SECURITY: Validate period param for top topic routes (#13818)

SECURITY: Validate period param for top topic routes (#13818)

Fixes a possible SQL injection vector

diff --git a/lib/topic_query.rb b/lib/topic_query.rb
index 12e759a..122a344 100644
--- a/lib/topic_query.rb
+++ b/lib/topic_query.rb
@@ -266,6 +266,10 @@ class TopicQuery
   end
 
   def list_top_for(period)
+    if !TopTopic.periods.include?(period.to_sym)
+      raise Discourse::InvalidParameters.new("Invalid period.
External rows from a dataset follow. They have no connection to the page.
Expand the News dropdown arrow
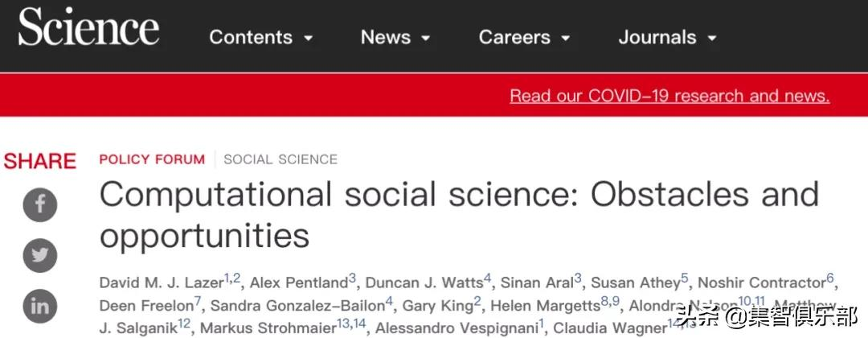This screenshot has height=338, width=868. pos(425,38)
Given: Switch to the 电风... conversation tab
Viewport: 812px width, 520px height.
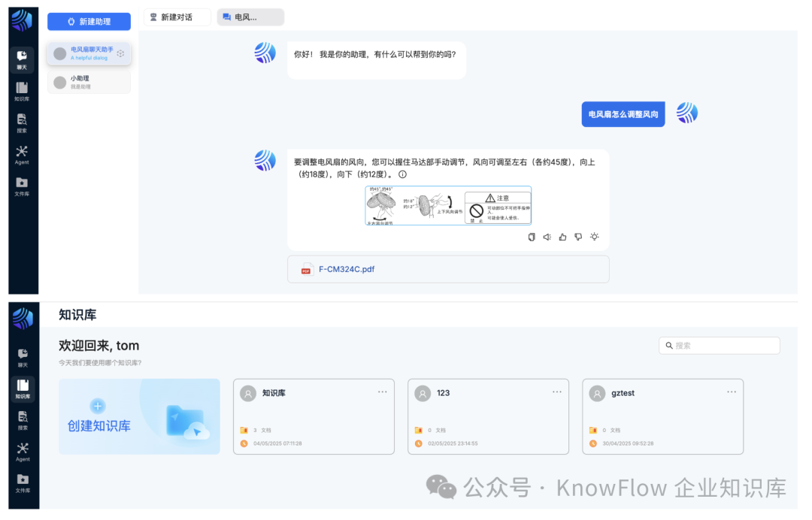Looking at the screenshot, I should point(250,17).
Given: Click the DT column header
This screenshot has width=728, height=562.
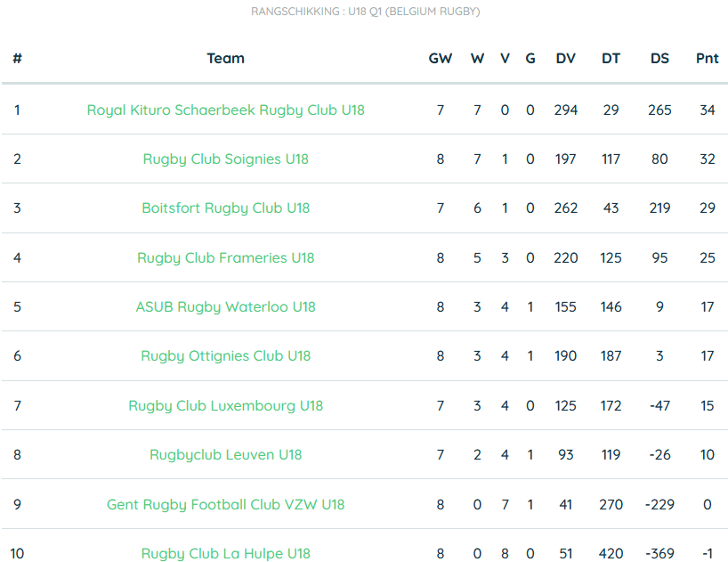Looking at the screenshot, I should click(x=611, y=58).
Valid periods are #{TopTopic.periods.join(", ")}")
+    end
+
     score = "#{period}_score"
     create_list(:top, unordered: true) do |topics|
       topics = remove_muted_categories(topics, @user)
diff --git a/spec/components/topic_query_spec.rb b/spec/components/topic_query_spec.rb
index 041f519..b4cc1ef 100644
--- a/spec/components/topic_query_spec.rb
+++ b/spec/components/topic_query_spec.rb
@@ -355,6 +355,24 @@ describe TopicQuery do
     end
   end
 
+  context "#list_top_for" do
+    it "lists top for the week" do
+      Fabricate(:topic, like_count: 1000, posts_count: 100)
+      TopTopic.refresh!
+      expect(topic_query.list_top_for(:weekly).topics.count).to eq(1)
+    end
+
+    it "only allows periods defined by TopTopic.periods" do
+      expect { topic_query.list_top_for(:all) }.not_to raise_error
+      expect { topic_query.list_top_for(:yearly) }.not_to raise_error
+      expect { topic_query.list_top_for(:quarterly) }.not_to raise_error
+      expect { topic_query.list_top_for(:monthly) }.not_to raise_error
+      expect { topic_query.list_top_for(:weekly) }.not_to raise_error
+      expect { topic_query.list_top_for(:daily) }.not_to raise_error
+      expect { topic_query.list_top_for("some bad input") }.to raise_error(Discourse::InvalidParameters)
+    end
+  end
+
   context 'mute_all_categories_by_default' do
     fab!(:category) { Fabricate(:category_with_definition) }
     fab!(:topic) { Fabricate(:topic, category: category) }
diff --git a/spec/requests/list_controller_spec.rb b/spec/requests/list_controller_spec.rb
index 762d9ae..e84888a 100644
--- a/spec/requests/list_controller_spec.rb
+++ b/spec/requests/list_controller_spec.rb
@@ -410,6 +410,11 @@ RSpec.describe ListController do
       expect(response.media_type).to eq('application/rss+xml')
     end
 
+    it 'errors for invalid periods on top RSS' do
+      get "/top.rss?period=decadely"
+      expect(response.status).to eq(400)
+    end
+
     TopTopic.periods.each do |period|
       it "renders #{period} top RSS" do
         get "/top.rss?period=#{period}"

GitHub sha: f41908ad5b589edfbe27700ec15c5954ae45149f

This commit appears in #13818 which was approved by tgxworld. It was merged by martin.